The Colts host the Dallas Cowboys Sunday in Lucas Oil Stadium.


A Capsule Look at the Colts' Sunday Showdown against the Cowboys Dallas Cowboys (3-8) vs. Indianapolis Colts (6-5) Sunday, December 5, 2010 (4:15 p.m. ET) Lucas Oil Stadium (63,000 capacity) – Indianapolis, Indiana Television/Radio: FOX Sports, Sports USA and 1070-The Fan/HANK-FM 97.1THE GAME
On Sunday, two of the league's most celebrated franchises, the Indianapolis Colts and Dallas Cowboys, will meet for just the 15th time since the teams' first meeting on October 30, 1960, and for just the sixth time in the Colts' 27 seasons in Indianapolis.

But despite both teams' rich history, they are not exactly familiar with each other.

And what the two teams thought they knew about each other at the beginning of the season has probably changed, as well.

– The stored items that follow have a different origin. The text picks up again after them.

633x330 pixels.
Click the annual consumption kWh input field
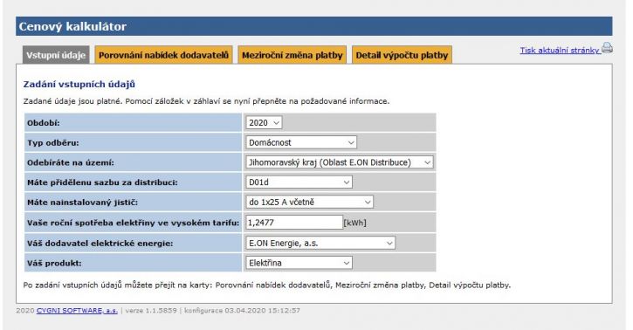[x=294, y=223]
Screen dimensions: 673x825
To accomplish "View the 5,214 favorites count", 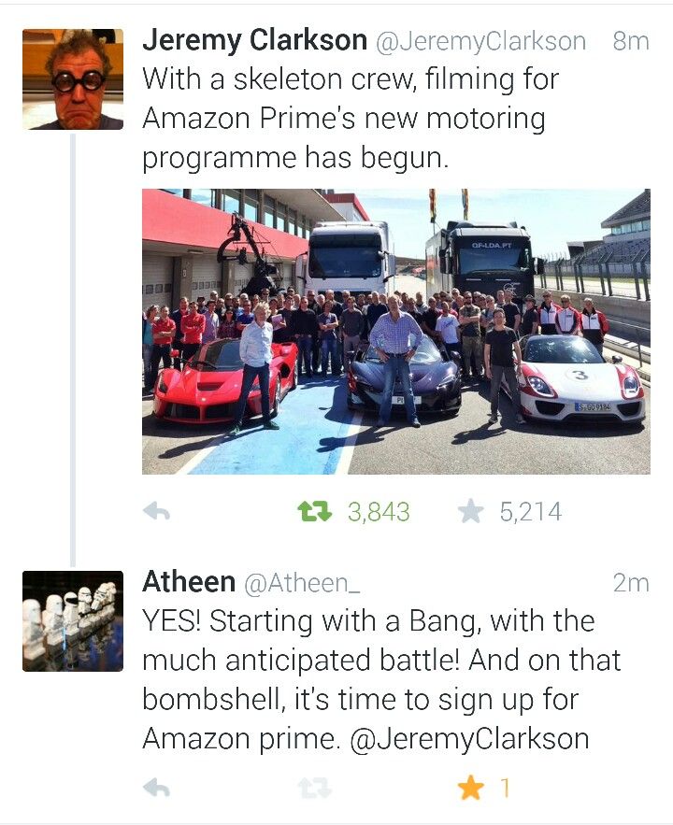I will coord(530,512).
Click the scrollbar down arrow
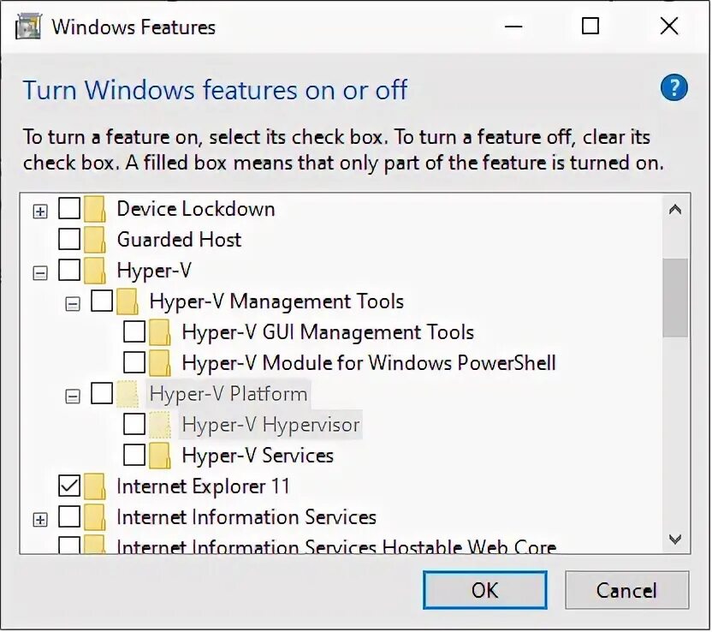 [x=675, y=539]
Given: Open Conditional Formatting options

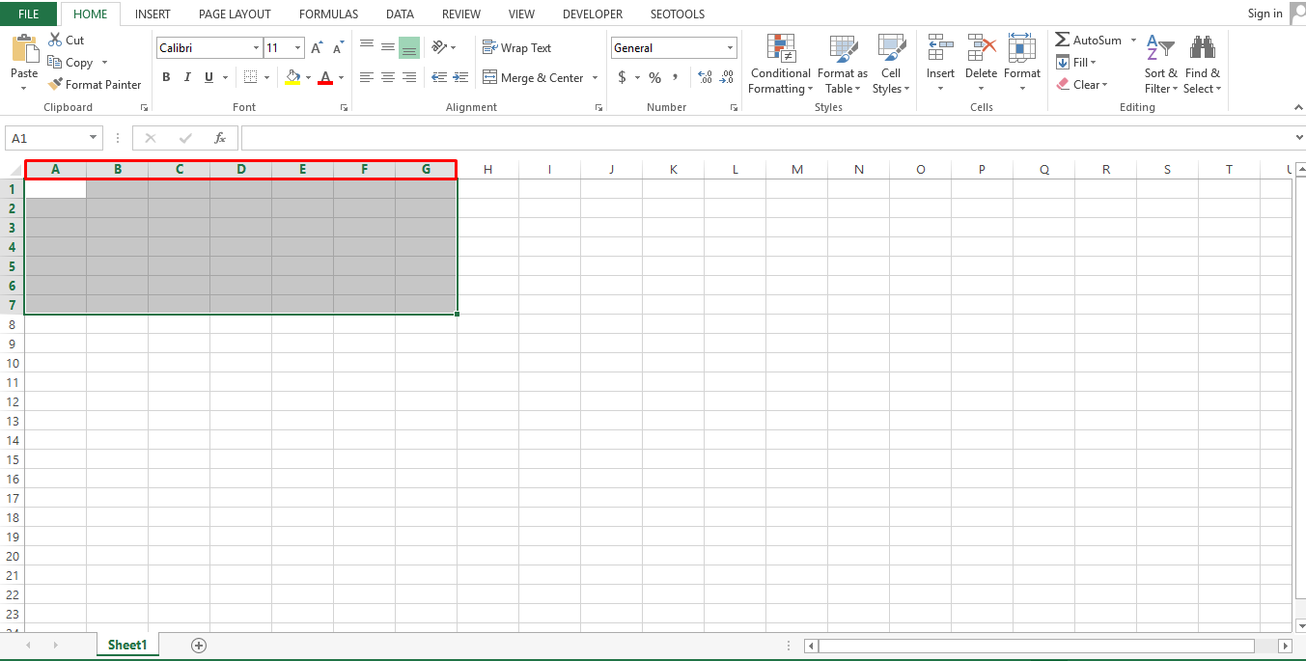Looking at the screenshot, I should point(780,64).
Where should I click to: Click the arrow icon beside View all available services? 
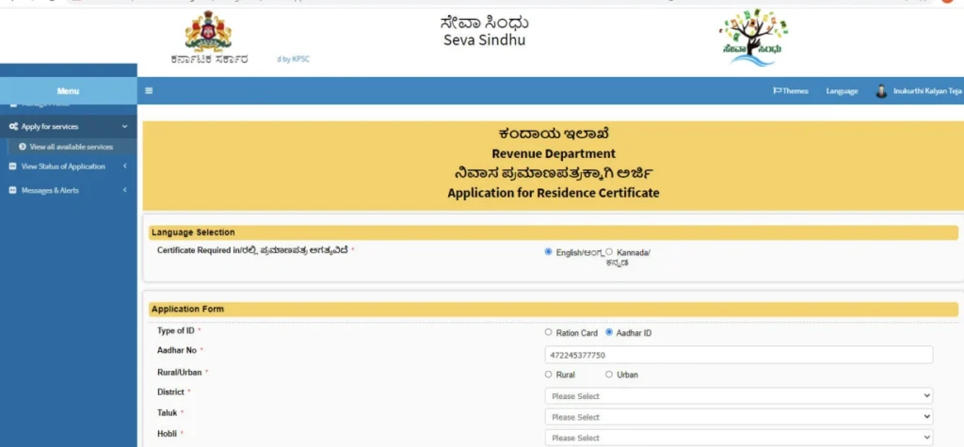(x=23, y=147)
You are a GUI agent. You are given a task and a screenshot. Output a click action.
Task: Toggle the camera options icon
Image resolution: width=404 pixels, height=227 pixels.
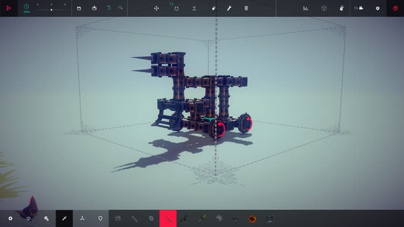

The Colts have been plagued by injuries on both sides of the ball the entire season. All together, the Colts have had 37 different players start a game at some point this season. The Cowboys entered the season with hopes of becoming the first team to play in a Super Bowl hosted at their home stadium, but lost five of their first six games by one score or less and then lost starting quarterback Tony Romo to a broken collarbone. Then on November 8, the team fired Head Coach Wade Phillips and promoted offensive coordinator Jason Garrett to interim head coach.

Yet, despite the change in the coaches and the close losses this season, the Cowboys remain a very dangerous team.

"No one has ever doubted the fact that these guys have a talented team," Colts Head Coach Jim Caldwell said. "It's certainly one that almost at every position they have a real formidable guy who can play the game. Physically you are going to see one of the best looking teams you have seen in a long time. They are big and fast, and they are playing some inspired ball right now. They are playing well. So, we have our work cut out for us. I think both teams obviously have a lot to play for, and we'll see who can play more consistently."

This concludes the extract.